In the crowded terminal, passengers shuffled along in plastic flip-flops, poked their sunburnt noses into bulging canvas shoulder bags, rummaged around for boiled sweets and sweatshirts and glossy magazines full of photographs of needle-thin models resembling blushing corpses.
A strikingly impressive woman stood alone, patiently waiting for the gate to open. She was no spring chicken, as my granny would have said.
The queue moved. I found myself standing next to her. Freckles swam on the wide golden pond of her body,
buttered her strong bare arms, her substantial décolletage. She wore a pantsuit, which I believe are all the rage again after a few decades in mothballs.

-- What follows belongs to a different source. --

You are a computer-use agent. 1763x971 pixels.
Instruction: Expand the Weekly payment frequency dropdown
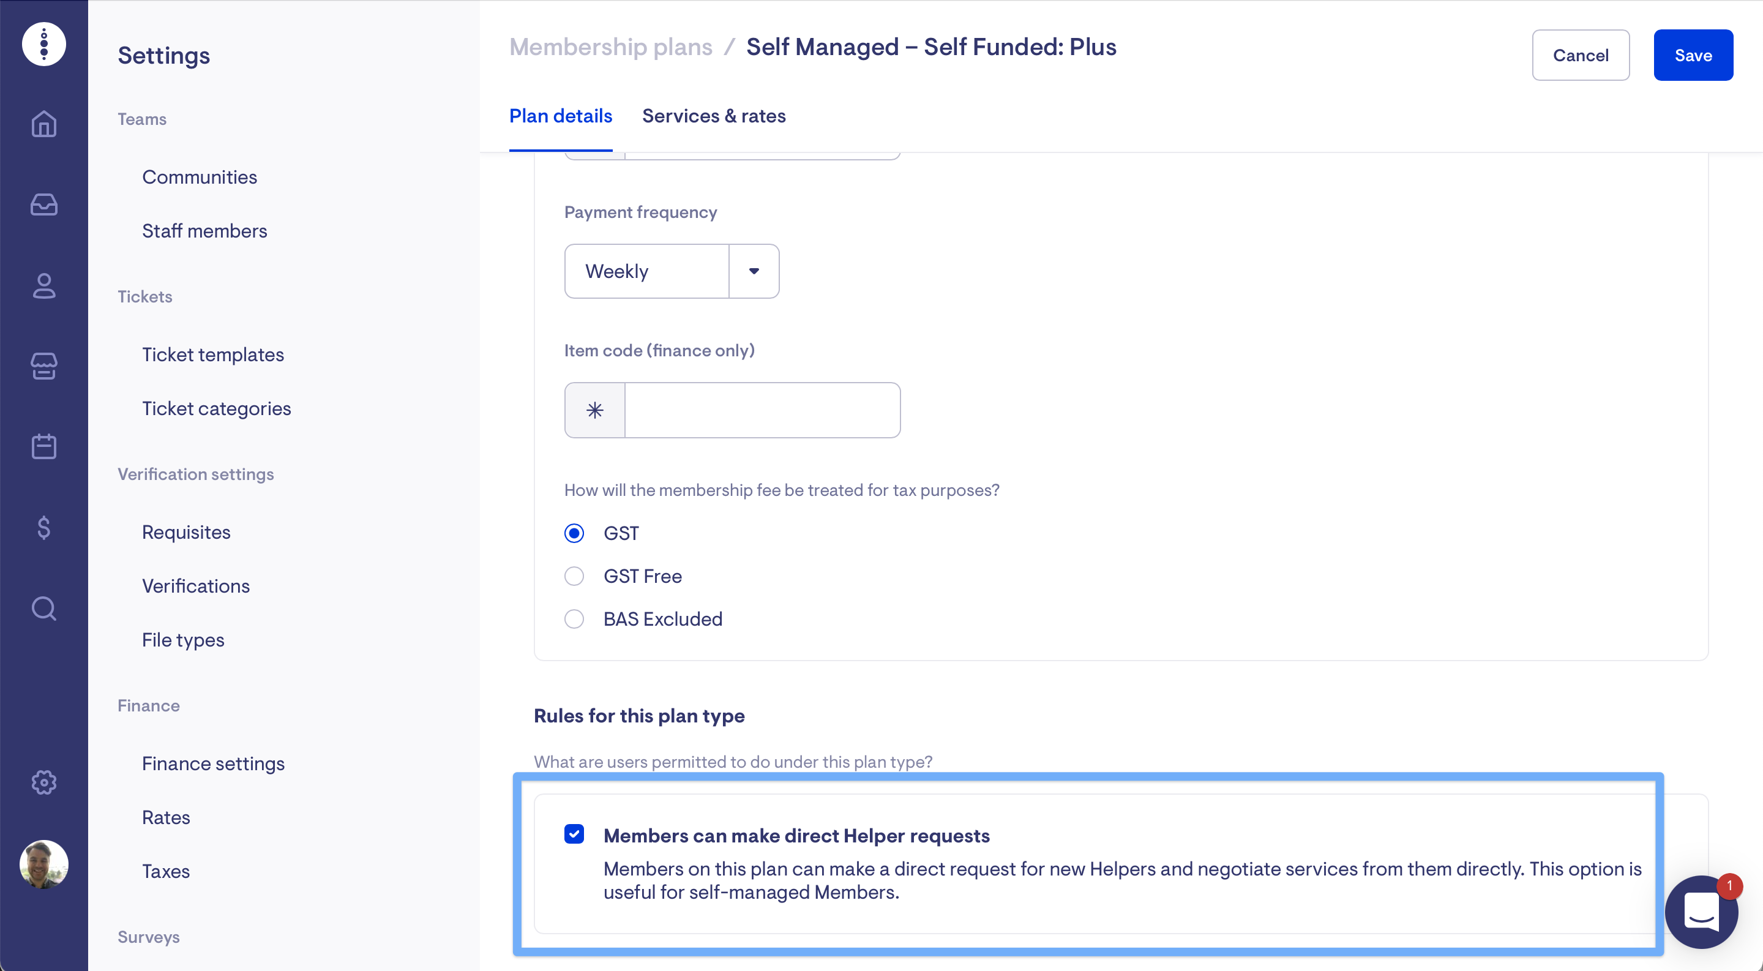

The suit was black, belted with a gold band, and had a low-cut V to the front and back. Between her shoulder blades the freckled woman had a faded tattoo of a geisha, demure, alluring, gazing out impassively at all that was left behind.
The woman’s nails were shocking pink, her eyelids powder-blue, her hair platinum-blond, worn bunched and cascading from the top of her head.

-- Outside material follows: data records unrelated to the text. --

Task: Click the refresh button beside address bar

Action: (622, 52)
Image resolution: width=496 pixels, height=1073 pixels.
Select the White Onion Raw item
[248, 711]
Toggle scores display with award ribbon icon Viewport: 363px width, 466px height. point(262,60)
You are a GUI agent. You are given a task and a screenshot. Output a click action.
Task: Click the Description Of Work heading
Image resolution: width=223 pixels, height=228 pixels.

Yellow tendrils fell down her neck, kiss curls like the ones that used to be so popular back in the days when the girl in the Flake ad freewheeled into a duck pond in her straw hat, wild and free and kooky, twists of hair like asps kissing her bony shoulders.
Powerful, unabashed
As the long queue for our flight unwound, I saw the discreet clips that held the tattooed woman's great yellow mane to her soft, pink, sunburnt crown. I felt intrusive, like a trespasser peeping behind the curtain before the show.

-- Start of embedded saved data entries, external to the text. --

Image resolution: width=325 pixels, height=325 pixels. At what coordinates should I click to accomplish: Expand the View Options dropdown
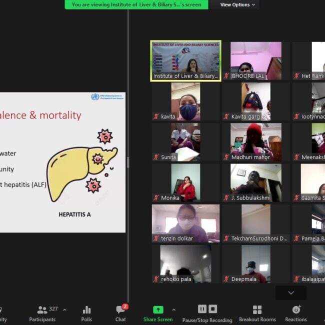(x=238, y=5)
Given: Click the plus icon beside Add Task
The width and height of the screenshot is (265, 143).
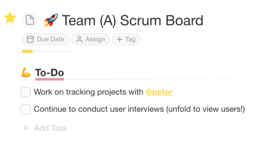Looking at the screenshot, I should (25, 128).
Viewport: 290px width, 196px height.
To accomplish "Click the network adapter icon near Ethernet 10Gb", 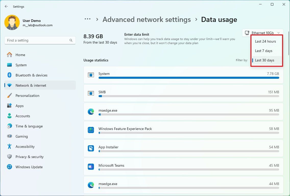I will click(247, 33).
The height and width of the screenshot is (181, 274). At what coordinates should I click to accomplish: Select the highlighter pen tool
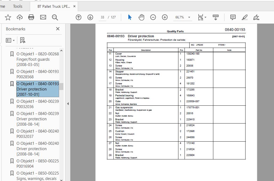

We embarked; there was confusion over the seats. “Do you want to sit with a friend?” the woman was asked. “I’m travelling alone,” she replied. “I don’t have a friend.” She sounded like Mae West with Liffey water in her veins.
Someone with or without a pistol in their pocket must have been dead pleased to see her when we landed. She was powerful, unabashed.
Throughout this week, leading up to International Women’s Day tomorrow, there have been renewed attempts to address the question “what do women want?” That there are no simple answers goes without saying – the possibilities, after all, are limitless.
It’s probably fair to say that most of us want equality and respect and love and passion, and work and education, and to have a couple of bob in our pockets at the end of the week, and for ourselves and our children to be allowed to live in peace, with dignity and opportunity – and, Christ knows, fulfilling all those aspirations is a battle that is far from won.
But there are also women out there whose raison d'être is to dress their cats in acrylic boleros, women who spray-tan their toddlers and parade them around in tiaras and plastic slingbacks, women who blanch at the sight of their own pubic hair, women who live lives of quite desperation behind the venetian blinds, paralysed by what the neighbours might think.
What women want
I was packing my bag to go home after visiting a friend of 30 years' standing, a woman who lives halfway up a volcano. She is now in her 50s, strong, healthy, a mother, a grafter, someone who, like many women of my generation, has dodged the odd grenade. "What do women want?" I asked her. "What do you want?"
“A bullet bra and a frangipani tree,” she answered.
“That won’t cut it,” I said. “That sounds shallow and unhelpful. What about enlightenment or something?”
“The thing is,” she replied, pegging her polka-dot bikini to the washing line, “I don’t give a toss what that sounds like. After all these years, I finally no longer worry what other people think of me.”
I walked through arrivals, past the photographic portraits of the smiling Irish who welcome the traveller to our shores, who greet the curious and dispossessed. Walking past the faces of the chosen men and women, the writers and actors, the poets and politicos, I wondered: were we to inhabit some nirvana, where equality and respect were a given, what would we want? All of us, women and men, straight, gay, bi, transgender, and every other imaginable permutation: what gift would we grant ourselves?
I think it might be useful to take a tip from the majestic woman in the departure lounge with the platinum curls and the inky geisha on her back, and my friend in polka dots. We shouldn’t give a damn what other people think of us, or what we look like, or who or how we choose to love.
As my dusty old granny might have said, we should blow our own trumpet, paddle our own canoe.